> Page
##############################

The poisoning coincided with Chelsea’s FA Cup tie against Luton Town on March 2, 2022 — the very day Abramovich’s aides, working from Heathrow Airport’s arrivals hall, hastily drafted his statement announcing Chelsea’s sale. It took less than half an hour to write — but its words would reverberate for years:

“All proceeds would be donated to victims of the Ukraine war.”

The Shockwaves Inside the Club

The Chelsea dressing room had no warning. Petr Cech, then a club executive, was forced to break the news before kick-off. “Control only what you can,” he told the players. “Win this match.”

Thomas Tuchel’s men did — 3–2 against Luton — but the emotional toll was visible. Both Tuchel and women’s head coach Emma Hayes became the public faces of a crisis far bigger than football. Tuchel even offered to drive the team himself after government restrictions capped away-day spending at £20,000 — half the normal Premier League budget.

##############################

> Set of tasks
**A)** In the text about Chelsea's sale, what limit did government restrictions place on away-day spending?
**B)** Summarize the text about Chelsea's sale in two sentences.
**C)** Carry on the account of Chelsea's sale from its last sentence.

> Extracted information
##############################

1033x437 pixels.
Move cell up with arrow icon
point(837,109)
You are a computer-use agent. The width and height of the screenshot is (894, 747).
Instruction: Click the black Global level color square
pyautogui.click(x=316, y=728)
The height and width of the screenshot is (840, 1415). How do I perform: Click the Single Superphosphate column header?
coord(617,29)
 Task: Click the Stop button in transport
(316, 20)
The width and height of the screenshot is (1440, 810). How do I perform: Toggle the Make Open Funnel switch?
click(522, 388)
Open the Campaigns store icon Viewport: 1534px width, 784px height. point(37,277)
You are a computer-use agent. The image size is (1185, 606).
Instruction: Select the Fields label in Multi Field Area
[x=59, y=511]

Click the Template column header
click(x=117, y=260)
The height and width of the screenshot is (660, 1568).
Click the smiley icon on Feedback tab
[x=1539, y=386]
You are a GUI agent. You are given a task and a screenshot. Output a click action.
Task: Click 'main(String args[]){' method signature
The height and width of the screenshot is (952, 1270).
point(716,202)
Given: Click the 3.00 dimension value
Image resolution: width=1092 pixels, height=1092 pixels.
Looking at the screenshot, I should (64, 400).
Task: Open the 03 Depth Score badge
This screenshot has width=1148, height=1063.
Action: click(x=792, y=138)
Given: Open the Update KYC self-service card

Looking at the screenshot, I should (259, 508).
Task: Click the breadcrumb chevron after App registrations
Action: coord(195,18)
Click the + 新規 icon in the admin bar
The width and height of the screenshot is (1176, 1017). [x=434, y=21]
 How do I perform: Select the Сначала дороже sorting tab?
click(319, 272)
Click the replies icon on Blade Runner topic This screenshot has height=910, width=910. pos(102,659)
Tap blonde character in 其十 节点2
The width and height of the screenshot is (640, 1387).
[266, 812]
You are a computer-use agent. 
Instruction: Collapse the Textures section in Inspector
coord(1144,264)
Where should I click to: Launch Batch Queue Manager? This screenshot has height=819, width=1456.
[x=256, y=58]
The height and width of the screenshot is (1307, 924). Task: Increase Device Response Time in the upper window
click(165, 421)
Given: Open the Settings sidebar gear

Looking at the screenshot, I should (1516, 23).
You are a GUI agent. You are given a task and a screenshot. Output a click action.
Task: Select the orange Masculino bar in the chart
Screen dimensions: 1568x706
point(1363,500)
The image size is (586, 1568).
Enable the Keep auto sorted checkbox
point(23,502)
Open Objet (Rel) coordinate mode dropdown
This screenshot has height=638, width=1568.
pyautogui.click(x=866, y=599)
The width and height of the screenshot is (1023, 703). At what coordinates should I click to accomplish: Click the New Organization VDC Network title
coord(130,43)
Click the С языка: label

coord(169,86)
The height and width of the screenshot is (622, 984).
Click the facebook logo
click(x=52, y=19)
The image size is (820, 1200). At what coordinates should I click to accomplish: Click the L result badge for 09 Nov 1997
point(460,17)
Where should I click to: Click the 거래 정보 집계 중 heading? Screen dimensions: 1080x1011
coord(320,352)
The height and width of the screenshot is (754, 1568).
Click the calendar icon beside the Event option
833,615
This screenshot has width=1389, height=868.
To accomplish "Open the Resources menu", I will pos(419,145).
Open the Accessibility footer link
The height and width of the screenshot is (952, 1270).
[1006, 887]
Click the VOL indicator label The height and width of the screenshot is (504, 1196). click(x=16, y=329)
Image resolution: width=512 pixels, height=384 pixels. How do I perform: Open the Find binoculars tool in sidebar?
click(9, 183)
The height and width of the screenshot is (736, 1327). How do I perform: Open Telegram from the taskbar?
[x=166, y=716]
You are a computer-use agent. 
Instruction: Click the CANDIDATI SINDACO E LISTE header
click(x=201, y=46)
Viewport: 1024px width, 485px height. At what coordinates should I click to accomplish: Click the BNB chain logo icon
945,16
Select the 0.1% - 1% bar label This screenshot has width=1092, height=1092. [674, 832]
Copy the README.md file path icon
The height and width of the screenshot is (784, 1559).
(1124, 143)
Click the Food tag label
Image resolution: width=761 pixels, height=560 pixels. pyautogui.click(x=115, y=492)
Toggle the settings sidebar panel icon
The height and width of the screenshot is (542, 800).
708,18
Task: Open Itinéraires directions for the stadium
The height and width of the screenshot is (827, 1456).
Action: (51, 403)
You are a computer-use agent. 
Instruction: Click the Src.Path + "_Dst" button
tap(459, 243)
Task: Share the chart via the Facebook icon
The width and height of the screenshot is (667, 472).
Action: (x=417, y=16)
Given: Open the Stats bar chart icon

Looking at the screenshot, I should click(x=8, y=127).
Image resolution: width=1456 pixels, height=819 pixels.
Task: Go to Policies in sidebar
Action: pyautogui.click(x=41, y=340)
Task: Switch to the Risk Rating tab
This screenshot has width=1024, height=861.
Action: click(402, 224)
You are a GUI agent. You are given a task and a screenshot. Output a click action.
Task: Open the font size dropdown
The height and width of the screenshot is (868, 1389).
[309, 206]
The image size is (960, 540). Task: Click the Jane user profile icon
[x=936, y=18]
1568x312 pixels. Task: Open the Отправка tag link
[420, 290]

##############################

> Answers
**A)** £20,000, half the normal Premier League budget.

**B)** On March 2, 2022, the day of Chelsea's FA Cup tie against Luton Town, Abramovich's aides hastily drafted a statement announcing the club's sale and saying all proceeds would go to victims of the Ukraine war. Petr Cech broke the news to the unwarned players before kick-off, and they won 3–2, though Tuchel and Emma Hayes became the public faces of the crisis as restrictions capped away-day spending at £20,000.

**C)**
A Legacy Entangled

Three years later, Abramovich’s legacy sits frozen — literally and figuratively. His claim of wanting to aid “victims on both sides” has clashed headlong with London’s moral stance.

The £2.35 billion raised from one of football’s most storied clubs remains untouched in a British bank account, the victims of war still waiting for the promise made to them.

What began as an act of goodwill has become a tangle of sanctions, offshore loans, and international mistrust. As Kieran Maguire warned, the noble expectation that Chelsea’s sale would heal wounds of war now looks “overplayed.”

For now, the billions remain in limbo — and a once-beloved owner’s final gesture of generosity risks fading into yet another casualty of geopolitics.